Saved data entries:
------------------------------------
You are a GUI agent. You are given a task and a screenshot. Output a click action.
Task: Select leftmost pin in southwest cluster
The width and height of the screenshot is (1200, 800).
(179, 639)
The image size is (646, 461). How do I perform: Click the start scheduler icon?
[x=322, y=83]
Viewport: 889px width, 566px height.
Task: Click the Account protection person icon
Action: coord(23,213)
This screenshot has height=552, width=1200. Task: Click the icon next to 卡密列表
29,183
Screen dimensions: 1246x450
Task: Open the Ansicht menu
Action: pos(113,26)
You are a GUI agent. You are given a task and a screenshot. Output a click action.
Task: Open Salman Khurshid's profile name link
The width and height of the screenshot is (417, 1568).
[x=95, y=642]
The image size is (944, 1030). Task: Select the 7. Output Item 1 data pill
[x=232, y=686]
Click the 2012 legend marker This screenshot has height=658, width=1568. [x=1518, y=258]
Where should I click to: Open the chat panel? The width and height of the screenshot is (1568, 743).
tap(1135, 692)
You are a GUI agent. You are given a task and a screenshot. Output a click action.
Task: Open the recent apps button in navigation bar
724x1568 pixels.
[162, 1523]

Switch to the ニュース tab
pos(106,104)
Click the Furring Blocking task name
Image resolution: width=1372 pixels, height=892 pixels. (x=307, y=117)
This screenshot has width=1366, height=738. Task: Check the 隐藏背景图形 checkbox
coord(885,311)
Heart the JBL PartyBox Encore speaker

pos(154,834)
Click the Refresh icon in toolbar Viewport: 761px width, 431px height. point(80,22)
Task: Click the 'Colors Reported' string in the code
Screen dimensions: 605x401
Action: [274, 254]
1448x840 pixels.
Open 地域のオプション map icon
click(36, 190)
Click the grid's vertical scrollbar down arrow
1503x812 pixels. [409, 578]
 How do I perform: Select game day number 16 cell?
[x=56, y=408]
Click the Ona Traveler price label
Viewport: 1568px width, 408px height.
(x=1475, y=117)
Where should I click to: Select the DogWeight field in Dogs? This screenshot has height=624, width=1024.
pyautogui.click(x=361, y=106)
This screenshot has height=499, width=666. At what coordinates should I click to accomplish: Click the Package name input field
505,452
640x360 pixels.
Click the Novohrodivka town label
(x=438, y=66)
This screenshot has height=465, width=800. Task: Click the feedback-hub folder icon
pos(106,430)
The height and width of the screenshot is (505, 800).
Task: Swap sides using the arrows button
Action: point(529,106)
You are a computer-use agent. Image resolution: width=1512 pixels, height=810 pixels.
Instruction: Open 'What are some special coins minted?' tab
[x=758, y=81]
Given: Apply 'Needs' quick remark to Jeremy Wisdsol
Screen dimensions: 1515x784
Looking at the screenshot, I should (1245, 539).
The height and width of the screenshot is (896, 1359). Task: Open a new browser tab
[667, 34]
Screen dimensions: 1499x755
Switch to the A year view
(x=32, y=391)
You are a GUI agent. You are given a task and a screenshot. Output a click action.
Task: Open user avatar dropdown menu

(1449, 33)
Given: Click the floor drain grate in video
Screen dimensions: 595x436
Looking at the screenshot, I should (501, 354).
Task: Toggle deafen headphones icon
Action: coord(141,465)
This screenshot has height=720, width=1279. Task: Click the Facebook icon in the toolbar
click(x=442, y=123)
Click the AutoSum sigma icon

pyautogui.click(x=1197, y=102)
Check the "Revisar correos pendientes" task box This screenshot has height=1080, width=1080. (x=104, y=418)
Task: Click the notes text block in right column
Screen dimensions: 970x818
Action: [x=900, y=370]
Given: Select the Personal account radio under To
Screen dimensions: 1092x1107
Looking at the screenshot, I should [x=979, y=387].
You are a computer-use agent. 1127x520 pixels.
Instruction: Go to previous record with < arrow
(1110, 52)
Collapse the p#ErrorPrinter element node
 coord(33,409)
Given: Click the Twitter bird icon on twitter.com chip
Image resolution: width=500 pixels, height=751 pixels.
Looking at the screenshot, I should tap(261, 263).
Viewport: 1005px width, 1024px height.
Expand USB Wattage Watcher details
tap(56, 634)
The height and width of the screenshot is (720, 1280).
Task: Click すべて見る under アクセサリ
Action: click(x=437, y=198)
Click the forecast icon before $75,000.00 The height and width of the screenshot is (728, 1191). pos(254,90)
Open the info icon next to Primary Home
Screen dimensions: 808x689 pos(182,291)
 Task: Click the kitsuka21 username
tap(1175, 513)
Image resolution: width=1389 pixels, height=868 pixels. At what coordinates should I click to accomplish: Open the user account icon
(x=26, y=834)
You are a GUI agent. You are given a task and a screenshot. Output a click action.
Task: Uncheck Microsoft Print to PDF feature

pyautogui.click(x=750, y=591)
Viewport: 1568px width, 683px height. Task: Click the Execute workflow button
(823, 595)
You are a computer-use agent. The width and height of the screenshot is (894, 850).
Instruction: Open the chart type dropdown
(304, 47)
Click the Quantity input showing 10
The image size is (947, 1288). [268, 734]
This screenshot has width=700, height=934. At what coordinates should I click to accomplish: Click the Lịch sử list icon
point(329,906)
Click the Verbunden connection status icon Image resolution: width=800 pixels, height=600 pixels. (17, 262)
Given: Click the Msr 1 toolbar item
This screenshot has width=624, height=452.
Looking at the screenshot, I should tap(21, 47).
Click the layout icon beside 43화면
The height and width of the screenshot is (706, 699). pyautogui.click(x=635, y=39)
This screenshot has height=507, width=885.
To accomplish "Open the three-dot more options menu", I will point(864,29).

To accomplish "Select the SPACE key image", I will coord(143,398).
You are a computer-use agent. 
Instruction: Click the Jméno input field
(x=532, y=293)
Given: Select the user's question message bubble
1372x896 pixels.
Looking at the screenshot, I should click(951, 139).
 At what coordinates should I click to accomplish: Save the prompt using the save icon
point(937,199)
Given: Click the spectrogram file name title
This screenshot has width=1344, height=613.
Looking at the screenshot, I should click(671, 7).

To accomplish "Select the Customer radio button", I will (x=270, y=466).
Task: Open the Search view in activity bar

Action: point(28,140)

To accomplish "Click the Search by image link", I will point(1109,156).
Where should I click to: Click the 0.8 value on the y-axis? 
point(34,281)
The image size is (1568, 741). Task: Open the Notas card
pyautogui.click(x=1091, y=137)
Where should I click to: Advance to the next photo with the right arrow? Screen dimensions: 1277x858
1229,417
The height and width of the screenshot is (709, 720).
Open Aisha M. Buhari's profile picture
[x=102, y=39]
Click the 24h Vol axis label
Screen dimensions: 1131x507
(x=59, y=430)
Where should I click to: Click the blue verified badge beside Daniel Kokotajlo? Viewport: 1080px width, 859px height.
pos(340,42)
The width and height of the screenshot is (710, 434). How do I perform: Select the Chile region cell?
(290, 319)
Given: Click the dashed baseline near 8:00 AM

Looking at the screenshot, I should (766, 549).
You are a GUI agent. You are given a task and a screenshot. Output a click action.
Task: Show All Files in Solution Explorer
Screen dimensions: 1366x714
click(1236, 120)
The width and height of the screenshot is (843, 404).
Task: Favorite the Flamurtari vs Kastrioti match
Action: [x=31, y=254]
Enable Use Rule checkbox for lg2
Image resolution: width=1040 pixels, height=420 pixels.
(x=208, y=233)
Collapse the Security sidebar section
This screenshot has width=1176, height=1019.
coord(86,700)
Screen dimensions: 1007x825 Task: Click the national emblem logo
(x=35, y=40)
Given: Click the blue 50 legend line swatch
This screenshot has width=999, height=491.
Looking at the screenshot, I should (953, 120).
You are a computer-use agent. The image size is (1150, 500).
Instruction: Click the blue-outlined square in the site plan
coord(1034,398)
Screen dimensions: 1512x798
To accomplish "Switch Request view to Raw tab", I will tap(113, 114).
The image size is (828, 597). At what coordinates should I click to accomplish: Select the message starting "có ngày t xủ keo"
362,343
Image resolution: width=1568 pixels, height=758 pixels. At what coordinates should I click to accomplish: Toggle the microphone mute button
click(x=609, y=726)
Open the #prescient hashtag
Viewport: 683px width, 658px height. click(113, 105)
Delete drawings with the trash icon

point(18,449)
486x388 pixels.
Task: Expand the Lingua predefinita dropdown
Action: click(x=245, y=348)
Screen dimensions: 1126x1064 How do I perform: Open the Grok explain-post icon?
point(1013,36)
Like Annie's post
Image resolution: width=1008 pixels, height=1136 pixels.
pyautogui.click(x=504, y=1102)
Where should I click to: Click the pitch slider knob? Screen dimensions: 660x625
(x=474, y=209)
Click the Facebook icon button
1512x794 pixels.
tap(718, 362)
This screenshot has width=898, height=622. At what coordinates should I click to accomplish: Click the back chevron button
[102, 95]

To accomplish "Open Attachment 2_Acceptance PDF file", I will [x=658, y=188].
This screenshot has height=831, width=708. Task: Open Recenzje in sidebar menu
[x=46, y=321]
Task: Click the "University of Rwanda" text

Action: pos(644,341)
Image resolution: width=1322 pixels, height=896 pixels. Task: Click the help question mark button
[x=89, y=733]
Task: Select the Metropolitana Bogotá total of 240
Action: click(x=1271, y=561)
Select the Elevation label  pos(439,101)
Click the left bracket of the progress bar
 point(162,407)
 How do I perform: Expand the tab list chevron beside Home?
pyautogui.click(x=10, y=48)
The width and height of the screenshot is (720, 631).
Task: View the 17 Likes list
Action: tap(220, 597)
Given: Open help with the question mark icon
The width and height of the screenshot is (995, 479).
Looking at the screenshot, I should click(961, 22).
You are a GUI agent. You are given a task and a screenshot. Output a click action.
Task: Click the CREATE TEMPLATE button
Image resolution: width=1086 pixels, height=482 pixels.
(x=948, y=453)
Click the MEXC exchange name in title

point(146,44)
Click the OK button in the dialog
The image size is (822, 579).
------------------------------------
— Problem description —
Search the data for "will". Copy every matching line.

— Answer space —
To accomplish "Open the three-dot more options menu", I will point(864,29).
To accomplish "Select the SPACE key image", I will coord(143,398).
To accomplish "Select the Customer radio button", I will (x=270, y=466).
To accomplish "Click the Search by image link", I will point(1109,156).
To accomplish "Switch Request view to Raw tab", I will tap(113, 114).
To accomplish "Open Attachment 2_Acceptance PDF file", I will [x=658, y=188].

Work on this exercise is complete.